Article from For Liberty by Norm Leahy.

Long-time advocates of police reform are pushing for a broader, tougher look at what they say is a big reason it’s so hard to get rid of bad cops:

Police unions.

The Manhattan Institute’s Daniel DiSalvo writes that these unions are not interested in making policing better or officers more attentive to community needs. Instead, they are concerned with job security, higher wages and bigger pensions. The result is a culture that protects bad apples from accountability:

In Baltimore and other cities, labor contracts allow — or even require — expunging officers’ records of past disciplinary actions or accusations of misconduct. In Cleveland, a Justice Department investigation into the police department was stymied because the union contract required the deletion of disciplinary records every two years. At their most benign, these policies deprive supervisors of accurate personnel files, making effective management — and organizational change — impossible. In more troubling circumstances, they allow cops who have violated the public trust to take police jobs in new cities without any record of their past infractions.
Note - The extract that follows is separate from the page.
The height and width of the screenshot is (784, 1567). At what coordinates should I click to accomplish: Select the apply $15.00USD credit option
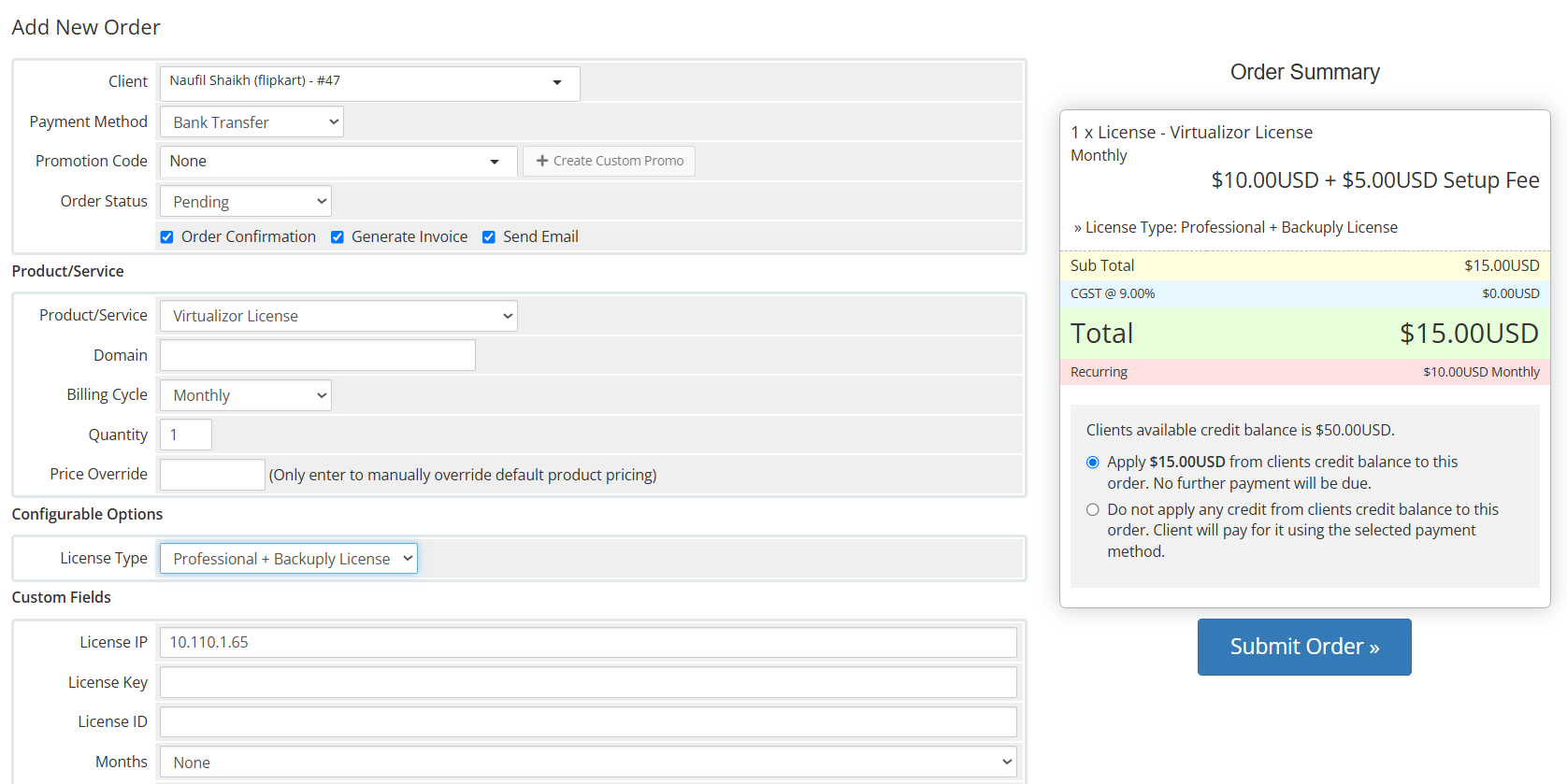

It’s not a new problem, and it’s also widespread. George Mason University’s Alex Tabarrock wrote:

In 50 cities and 13 states, for example, union contracts “restrict interrogations by limiting how long an officer can be interrogated, who can interrogate them, the types of questions that can be asked, and when an interrogation can take place.” In Virginia police officers have a right to at least a five-day delay before being interrogated. In Louisiana police officers have up to 30 days during which no questioning is allowed and they cannot be questioned for sustained periods of time or without breaks. In some cities, police officers can only be interrogated during work hours. Regular people do not get these privileges.

That last bit bears repeating: “Regular people do not get these privileges.”